Inilah dampak jangka panjang yang paling merusak. Sejarawan senior LIPI (kini BRIN), Asvi Warman Adam, adalah salah satu suara paling vokal menentang indoktrinasi sejarah.
"Ketika negara memaksakan satu versi kebenaran sejarah, maka yang mati bukan hanya sejarah itu sendiri, tapi juga nalar kritis generasi penerusnya," tegas Asvi.
"Pendidikan sejarah seharusnya menjadi ajang dialog, bukan doktrin.
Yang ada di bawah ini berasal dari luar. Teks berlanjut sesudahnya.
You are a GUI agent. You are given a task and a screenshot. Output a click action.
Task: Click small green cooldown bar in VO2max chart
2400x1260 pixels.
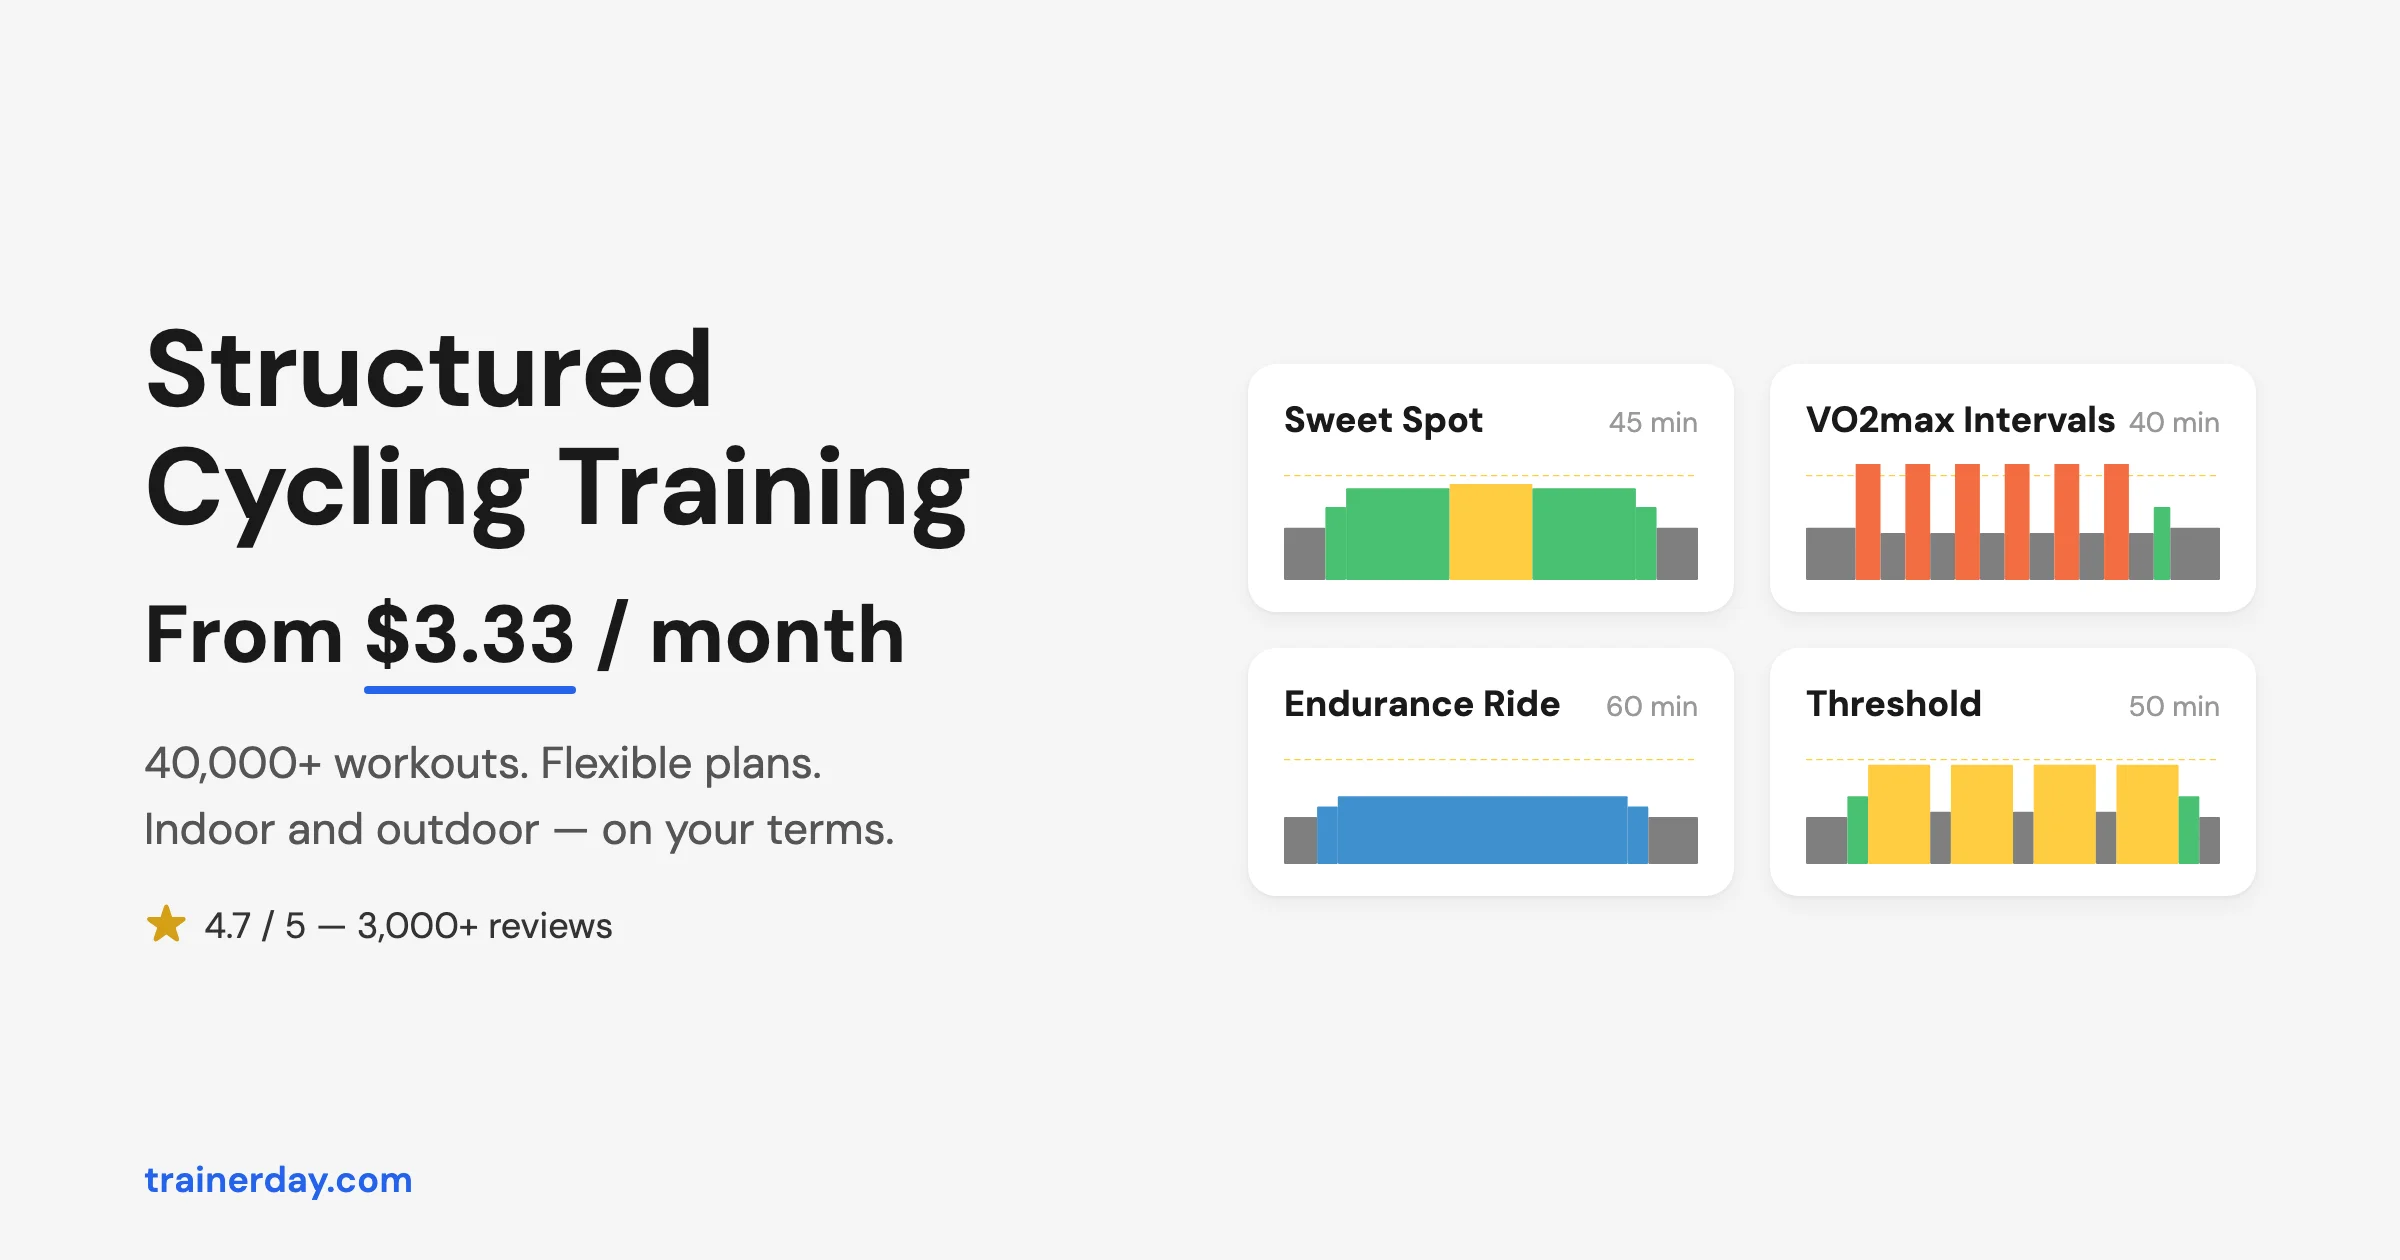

Siswa harus diajarkan cara bertanya 'mengapa' dan 'bagaimana', bukan hanya 'apa' dan 'kapan'. Jika tidak, kita hanya akan mencetak generasi penghafal, bukan pemikir."
Jadilah Generasi Kritis, Bukan Pasif
Debat tentang sejarah adalah hal yang sehat, namun harus tetap berada di koridor akademis yang bertanggung jawab.
Agenda "tulis ulang sejarah" yang didorong oleh kepentingan politik adalah jalan pintas menuju perpecahan.
Bagi kita, generasi muda, tugasnya bukanlah menelan mentah-mentah narasi dari satu pihak saja, baik itu versi Orde Baru maupun versi "pelurusan" dari politisi.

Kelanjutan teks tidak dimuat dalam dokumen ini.